‘Primavera tardía’ (1949), del director japonés Yasujiro Ozu, es una de esas películas que se insertan en la vida de quien la ve.
Cada vez que vuelvo a ver alguna película de la época de madurez de Yasujiro Ozu (Tokio 1903-Kamakura 1963) me pasa lo mismo: me sumerjo tanto en la aparente levedad de sus argumentos que acabo viendo fragmentos de mi vida en la pantalla, fragmentos de cosas que ya he vivido o que, muy posiblemente, viviré. Son tan cotidianos y tan íntimos sus escenarios que, poco después de su inicio, me da la sensación de estar dentro de una casa muy acogedora sentada junto a los protagonistas. Son tan grandes sus actores que, en todomomento, parecen personas de carne y hueso compartiendo con nosotros su día a día y las cosas que más les preocupan.

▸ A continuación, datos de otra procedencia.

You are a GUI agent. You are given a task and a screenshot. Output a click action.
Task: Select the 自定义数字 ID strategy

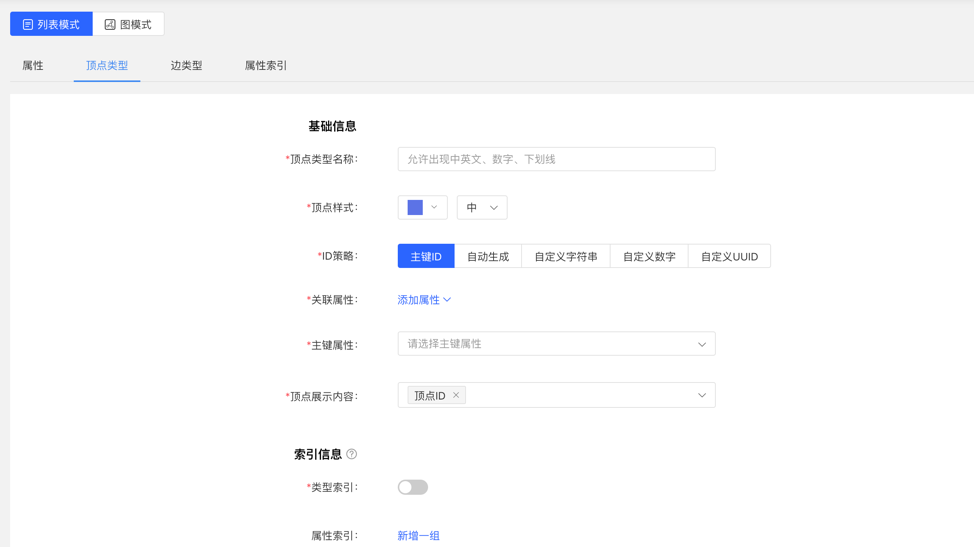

Para que sus historias todavía te lleguen más adentro, lo hace con ese ritmo lento, pausado, tan característico de su estilo, casi ascético, que permite reflexionar al espectador, demorarse en sus recuerdos, implicarse en lo que te está contando hasta el punto de llegar a sustituir, sin apenas darte cuenta, a los actores por personas que te son muy cercanas y verlas como si fueran las verdaderas protagonistas de la película.
Con Ozu sabes que, al igual que sucede con los buenos amigos, no te miente, que te está diciendo siempre la verdad. Aunque quieras creerte que está hablando de la vida de los otros, sabes que al hablar de las cosas esenciales de la vida, lo está haciendo de la tuya. Que todo lo que cuenta en la pantalla te concierne como ser humano. De ahí su universalidad y, a la vez, lo necesario de sus películas. Unas películas que, sobre todo, giran en torno a las relaciones entre los miembros de las distintas generaciones de una familia, al paso del tiempo, a la soledad, a la paulatina occidentalización de Japón. Ozu también deshilvana esa nostalgia que deja, del mismo modo que le sucedía a John Ford en muchas de sus obras, el ser testigo de cómo un mundo antiguo, pero ordenado y transparente, se desvanece para dejar paso a otro que trae lamodernidad y la sociedad urbana, regido por unos nuevos valores que no llega a compartir o que, en ciertomodo, le son ajenos.
Al igual que en la mayor parte de sus películas de los años ’50, contada desde su característico punto de vista de una persona sentada en un tatami y con el eje del plano des- plazado del centro, siempre asimétrico, la idea original de Primavera tardía es una excusa narrativa mínima: en este caso la estrecha relación entre un hombre viudo, ya mayor, y su hija soltera. La película trata sobre la cercanía del final de aquél y sus deseos de que su descendiente decida buscarse una pareja para que no esté sola el día de mañana; del miedo de esa hija a enfrentarse a las leyes de la vida, al orden natural de las cosas, a aceptar que un día sus mayores no estarán y ella tendrá que construir un nuevo mundo por sí sola o con la ayuda de las personas que, en ese momento, estén a su lado.
Una idea tan básica, tan humana y tan atemporal, le es suficiente a Ozu para llenar la pantalla de poesía zen y de esa sabiduría que da la experiencia, la meditación y la observación de la vida. Una sabiduría condensada en esas breves conversaciones, con algo de haikus, que mantienen los protagonistas y, sobre todo, en esos silencios que tanto dicen sin necesidad de la palabra. Son silencios y una quietud que te permiten reflexionar sobre lo que te está contando y, sobre todo, que te invitan a observar tus pensamientos, a recrearte en ellos, a dejar que se vayan, como una nube empujada por un suave viento, a ver cómo vienen otros. Una sabiduría, en fin, materializada a veces en frases sencillas y en ciertos consejos, como ése que, avanzado ya el metraje, le dice a su hija deseándole una vida lo más agradable posible: «No hay que esperar la felicidad, hay que trabajar por ella, esforzarse por merecerla» que, antes que otra cosa, nos da una de las claves de la serenidad que ese anciano nos transmite en cada escena de esta obra maestra que Ozu nos regaló hace ya más de medio siglo.